Today, the most common way of measuring overall system performance is through the use of benchmarks. Benchmarks, as the name implies, measure specific aspects of performance. Performance is the result of how efficiently the hardware and software work together to complete a task. There are basically two major types of benchmarks, the micro and the macro.
A micro benchmark focuses on one facet or subsystem, such as a filesystem sequential read test or a network I/O bandwidth test. A macro benchmark typically focuses on a specific workload and usually combines the overall performance characteristics of many subsystems, such as a TPC-H or SPECjAppServer workload. Both benchmark types are useful in determining the performance of a given set of software/hardware.
Using benchmarks, users or groups can monitor the performance of the newest available Linux kernels. Should a problem be discovered, they can sound the alarms and rally the troops to help analyze and then resolve the regression.
Given the current rate at which new kernels are being released, it can be difficult for individuals to test each and every version available. Most of the time, results are posted from kernels that are several point releases apart. This results in a large number of changes being introduced into the kernel between performance runs. Thus, when a regression is discovered, it becomes difficult to isolate the root cause. It would be beneficial if each and every kernel could be tested quickly and in a consistent manner. By doing so, the instant a performance problem is introduced it could be identified swiftly and its cause narrowed down to the offending patch.
IBM's Linux Technology Center performance team has been working on a solution to address this need. This team has created a multiphase regression package that automatically detects, retrieves and benchmarks newly available kernels, and then dynamically post-processes the data to detect performance regressions. This package has the ability to complete the analysis of a new kernel or patchset within 12 hours of its release.

To do: Please continue the passage on Linux kernel performance benchmarking from where it stops.

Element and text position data

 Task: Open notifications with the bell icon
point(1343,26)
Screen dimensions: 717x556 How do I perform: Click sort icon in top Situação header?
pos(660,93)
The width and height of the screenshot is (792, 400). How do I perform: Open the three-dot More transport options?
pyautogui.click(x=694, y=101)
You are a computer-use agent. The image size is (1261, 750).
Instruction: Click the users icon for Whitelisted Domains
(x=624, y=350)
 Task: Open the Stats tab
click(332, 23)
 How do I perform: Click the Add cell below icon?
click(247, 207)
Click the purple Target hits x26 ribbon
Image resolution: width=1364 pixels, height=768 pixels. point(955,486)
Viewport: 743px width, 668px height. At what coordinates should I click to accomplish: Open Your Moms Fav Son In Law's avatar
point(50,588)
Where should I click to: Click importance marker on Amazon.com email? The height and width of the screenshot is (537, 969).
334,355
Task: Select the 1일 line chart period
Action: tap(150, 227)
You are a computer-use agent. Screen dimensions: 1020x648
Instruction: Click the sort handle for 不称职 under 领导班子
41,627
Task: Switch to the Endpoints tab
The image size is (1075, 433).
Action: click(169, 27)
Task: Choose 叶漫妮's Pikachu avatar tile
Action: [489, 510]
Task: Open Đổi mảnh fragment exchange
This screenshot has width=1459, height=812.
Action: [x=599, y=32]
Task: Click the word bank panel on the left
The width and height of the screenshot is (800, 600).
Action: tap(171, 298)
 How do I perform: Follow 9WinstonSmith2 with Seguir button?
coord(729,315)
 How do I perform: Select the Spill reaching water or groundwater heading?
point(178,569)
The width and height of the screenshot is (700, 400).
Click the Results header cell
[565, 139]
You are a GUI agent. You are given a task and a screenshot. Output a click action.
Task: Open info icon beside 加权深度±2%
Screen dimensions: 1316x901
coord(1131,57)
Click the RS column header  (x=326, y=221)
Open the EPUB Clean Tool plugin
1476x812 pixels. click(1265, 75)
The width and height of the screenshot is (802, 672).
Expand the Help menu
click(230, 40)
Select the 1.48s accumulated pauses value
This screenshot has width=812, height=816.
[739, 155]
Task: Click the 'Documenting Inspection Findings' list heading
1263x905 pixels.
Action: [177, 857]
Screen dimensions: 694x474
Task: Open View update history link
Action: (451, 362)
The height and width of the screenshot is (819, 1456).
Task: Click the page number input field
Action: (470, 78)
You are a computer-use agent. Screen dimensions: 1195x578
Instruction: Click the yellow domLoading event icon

Answer for the task:
The first step in the process is the regression package must determine when new work needs to be done. Checking for new work currently is driven by a cron job. This job runs every hour to see if new kernels/patches have been released. The script looks for changes in the several 2.5/2.6 (-bk, -mm and -mjb) development trees. When changes are detected, the retrieval and benchmarking phase of the regression process begins.
To handle the benchmark execution requirements a package called Autobench was created. Autobench is a small set of bash scripts that work together to create a consistent and coherent framework for running benchmarks and test programs. In addition to running benchmarks, Autobench also handles a number of common activities typically required when testing kernels and patches. The major capabilities of Autobench include:
Retrieves input files (one at a time) from a remote queue.
Retrieves kernels, .config files and patches from user-specified URLs (defaults to kernel.org for kernels).
Builds and installs kernels using .config file and patches.
Boots newly built or user-specified kernels.
Runs the benchmarks, collecting system state information before, during and after.
Stores results locally and/or remotely.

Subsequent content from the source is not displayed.